▸ **Required work**
Report every line below that contains the word "should", copying each such line in full. Letter case counts.

▸ **Material**
□ □ □ □ □
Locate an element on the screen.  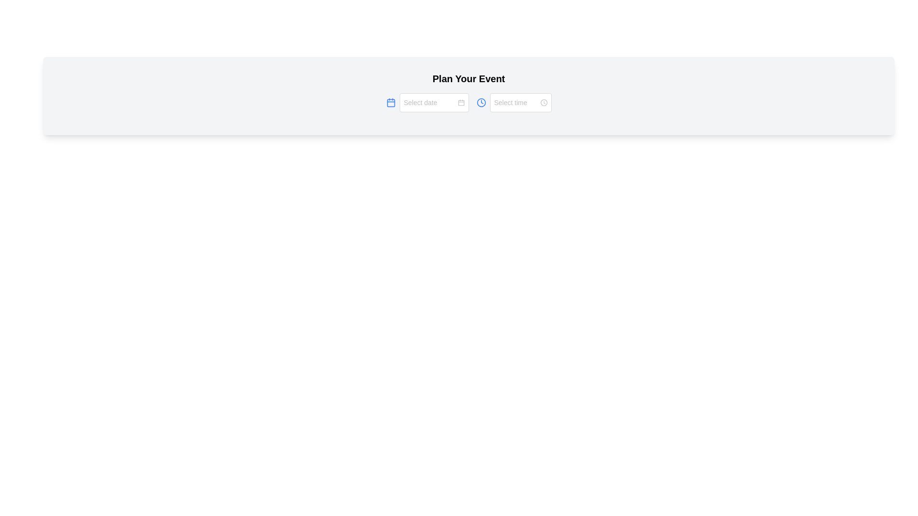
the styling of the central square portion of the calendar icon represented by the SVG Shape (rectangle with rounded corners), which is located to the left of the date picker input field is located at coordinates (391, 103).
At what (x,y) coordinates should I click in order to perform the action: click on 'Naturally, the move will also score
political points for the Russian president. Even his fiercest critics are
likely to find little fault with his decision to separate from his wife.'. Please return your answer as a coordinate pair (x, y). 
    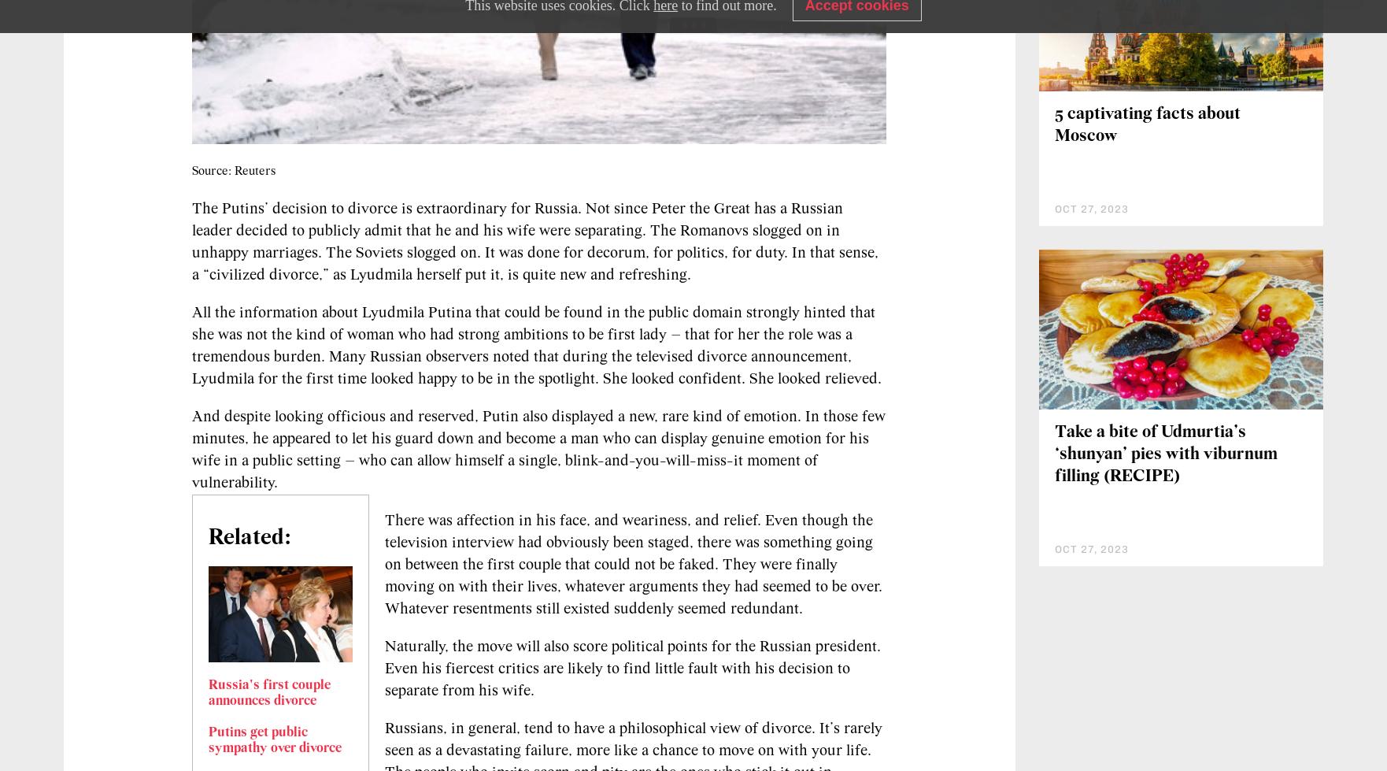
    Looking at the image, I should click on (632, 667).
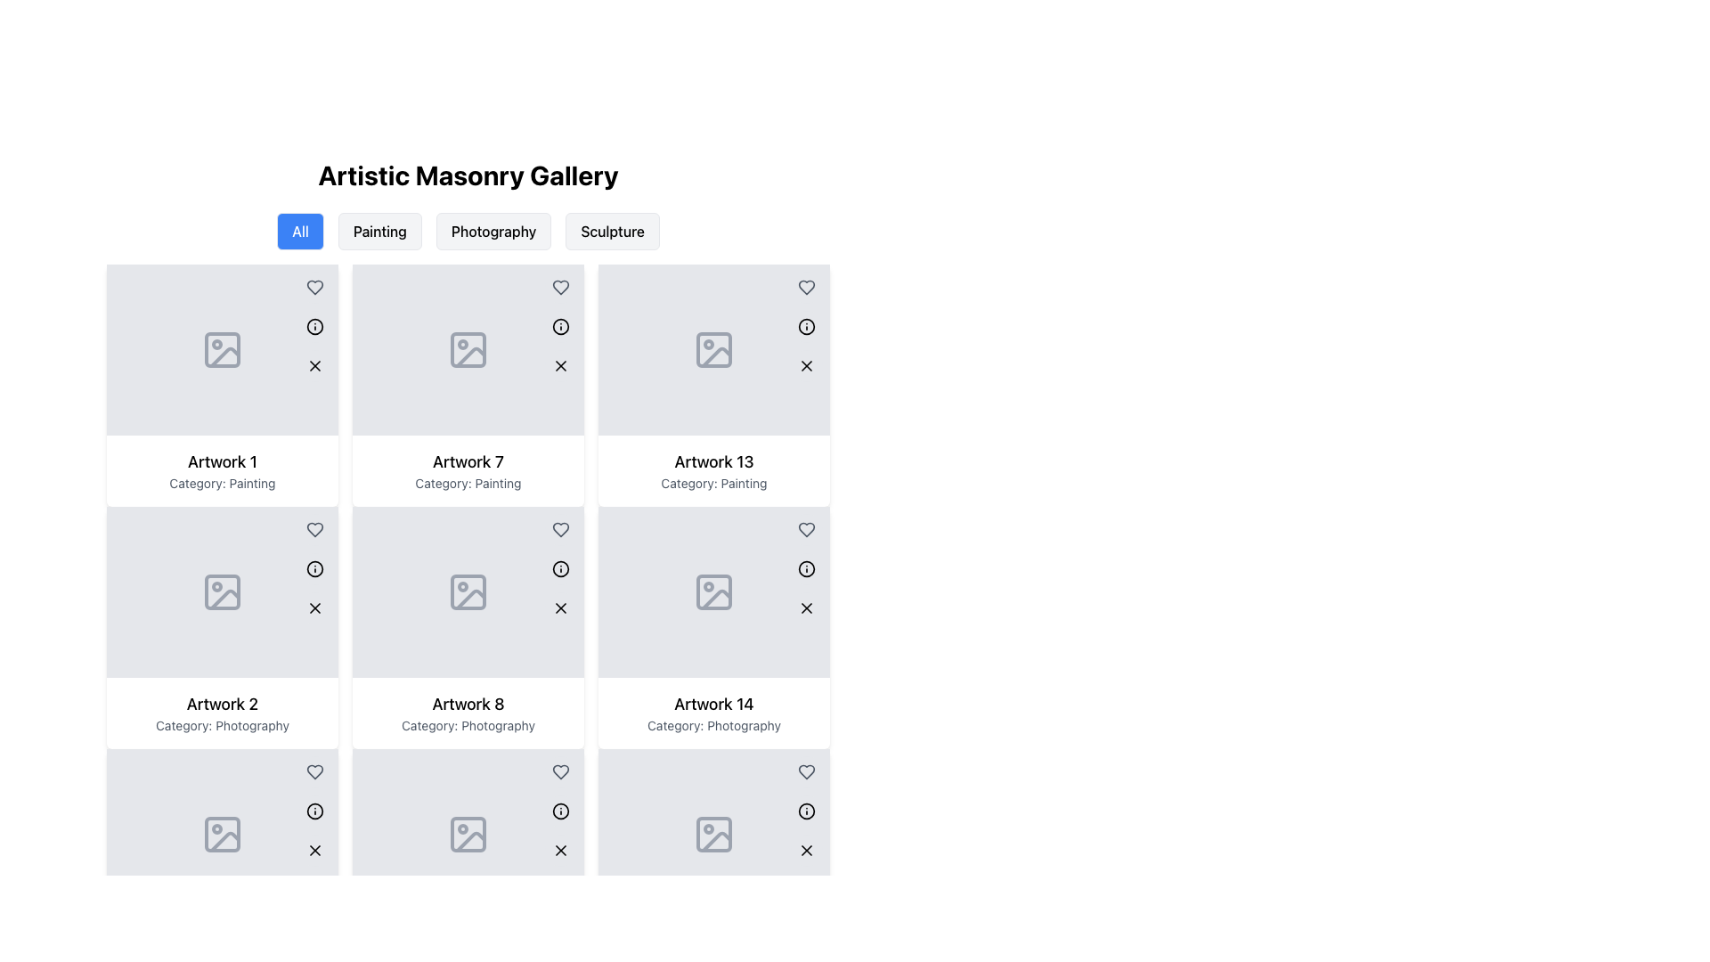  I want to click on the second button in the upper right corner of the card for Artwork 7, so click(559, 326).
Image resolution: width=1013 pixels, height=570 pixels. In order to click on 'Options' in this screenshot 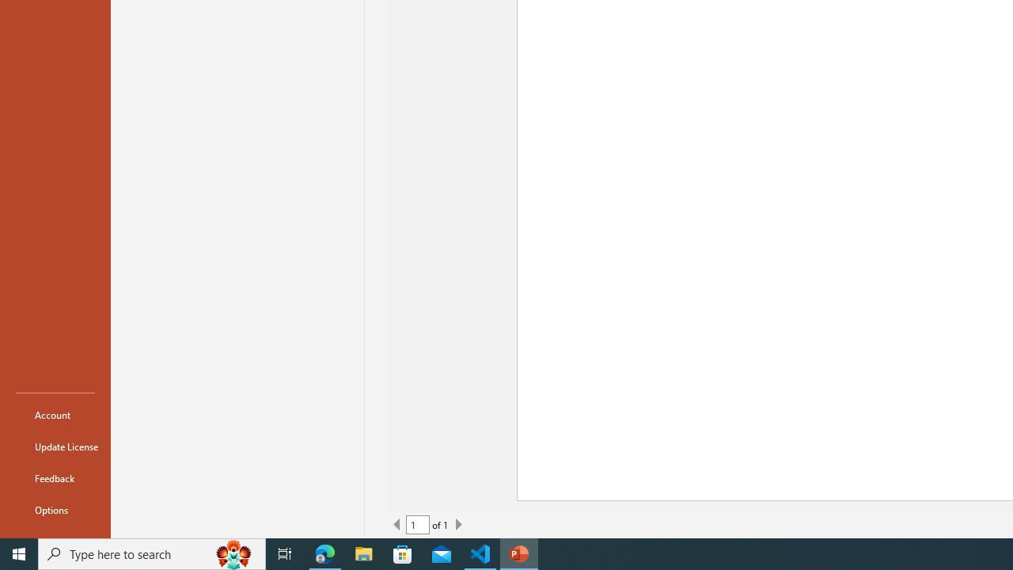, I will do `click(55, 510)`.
□ □ □ □ □
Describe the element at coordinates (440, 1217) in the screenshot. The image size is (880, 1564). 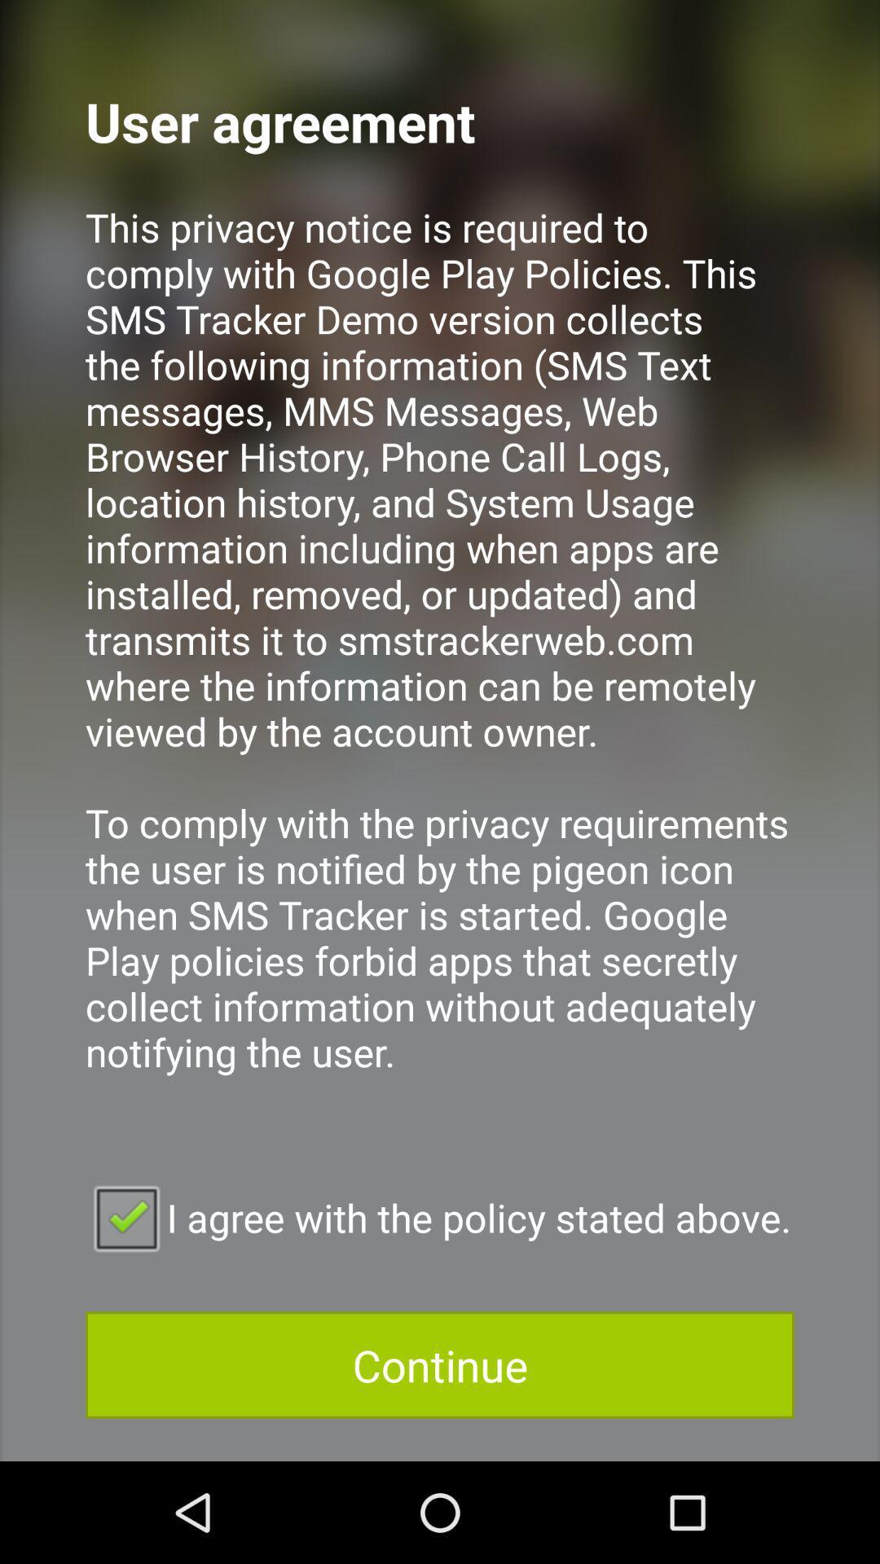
□ □ □ □ □
▸ **Full output**
At what (x,y) coordinates should I click in order to perform the action: click on 'Naturally, the move will also score
    Looking at the image, I should click on (632, 667).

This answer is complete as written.